_Stated exercise A_
Retype the passage on corporate power and constitutions, starting at "Those words were" and ending at "ceded to corporations.".
_Stated exercise B_
According to the passage on corporate power and constitutions, in what year did Time magazine estimate how many countries had charters modeled on the U.S. version?
_Stated exercise C_
Carry on the passage on corporate power and constitutions from its last sentence.

-------- Source

“Corporations determine far more than any other institution the air we breathe, the quality of the water we drink, even where we live. Yet they are not accountable to anyone.”
Those words were on the 1991 cover of Power and Accountability: Restoring the Balances of Power Between Corporations and Society by Robert A.G. Monks and Nell Minow, long before 2010 when the United States Supreme Court ruled that the First Amendment prohibits government from placing limits on independent spending for political purposes by corporations in Citizens United v. Federal Election Commission. It was a great awakening. Many more began to realize how much power over our government we had ceded to corporations.
In 1987 Time magazine estimated that “of the 170 countries that exist today, more than 160 have written charters modeled directly or indirectly on the U.S. version.” More recently, David Law and Mila Versteeg compared constitutions world wide and found ours losing influence. ”Nobody wants to copy Windows 3.1,” says Law. Our constitution fails to protect entitlements to food, education and health care and is considered by many to be “frozen in amber.” In contrast, the Canadian Charter is seen by those in developing countries as “more expansive and less absolute.”

----------------
-------- Given information

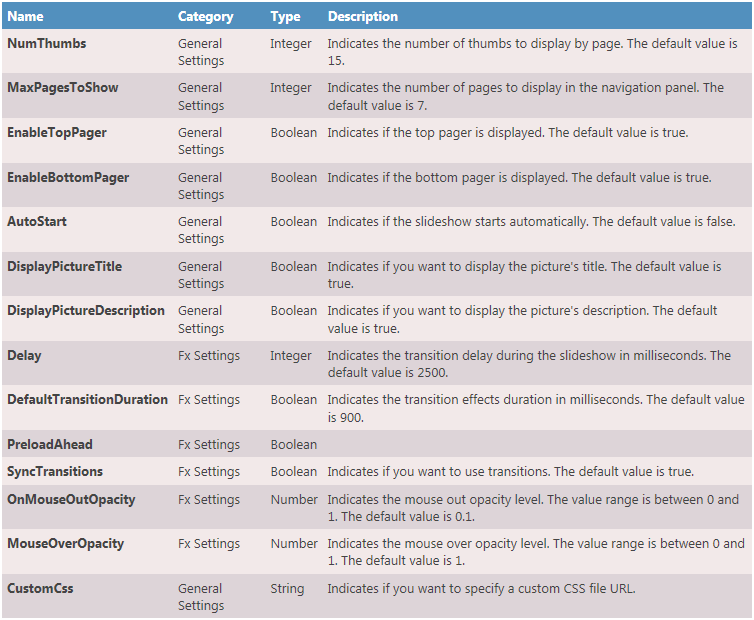Click the SyncTransitions property name
The width and height of the screenshot is (754, 620).
pyautogui.click(x=55, y=471)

----------------

_Exercise output A_
Those words were on the 1991 cover of Power and Accountability: Restoring the Balances of Power Between Corporations and Society by Robert A.G. Monks and Nell Minow, long before 2010 when the United States Supreme Court ruled that the First Amendment prohibits government from placing limits on independent spending for political purposes by corporations in Citizens United v. Federal Election Commission. It was a great awakening. Many more began to realize how much power over our government we had ceded to corporations.

_Exercise output B_
1987

_Exercise output C_
Many are now engaged in a movements, such as “We the People,” to “end corporate rule” and “legalize democracy.” While I support those efforts, a multi-pronged approach aimed at “legalizing” democracy both within our governments and within our corporations is needed. While many have written a great deal about political democracy, fewer have drawn attention to the need for corporations to be more democratic. Since corporations have so much control over our governments, we can’t take control of our government without a higher degree of control over how our corporations are governed. It is a symbiotic relationship.
What would you do if the company in which you’ve invested your hard earned dollars frittered it away so that an investment of $20,000 is now worth $3,000? David Monier, a shareowner at Princeton National Bancorp, Inc (PNBC), decided he wasn’t going to sit by idly. He utilized model United State Proxy Exchange language and reports his proxy access proposal will be included on PNCB’s proxy. If adopted, it would allow:
- 1. Any party of one or more shareowners that has held continuously, for two years, one percent of the Company’s securities eligible to vote for the election of directors, and/or
- 2. Any party of shareowners of whom one hundred or more satisfy SEC Rule 14a-8(b) eligibility requirements ($2,000 worth of stock held for a year),
This is significant because shareowners don’t have access to place their nominees on corporate proxies. Their proxies are treated as management proxies. If shareowners want to nominate directors they must hire a soliciting firm and mail out their own proxies. Since costs can be in the millions, only hedge funds can generally afford to do it and they are often looking to break up the company and sell off the parts. Monier will also be nominating Steve Bonucci from the floor of the annual meeting, so there is a real opportunity for change. Let’s hope CalPERS, PERA and other institutional investors at PNBC support this move initiated by a retail shareowner.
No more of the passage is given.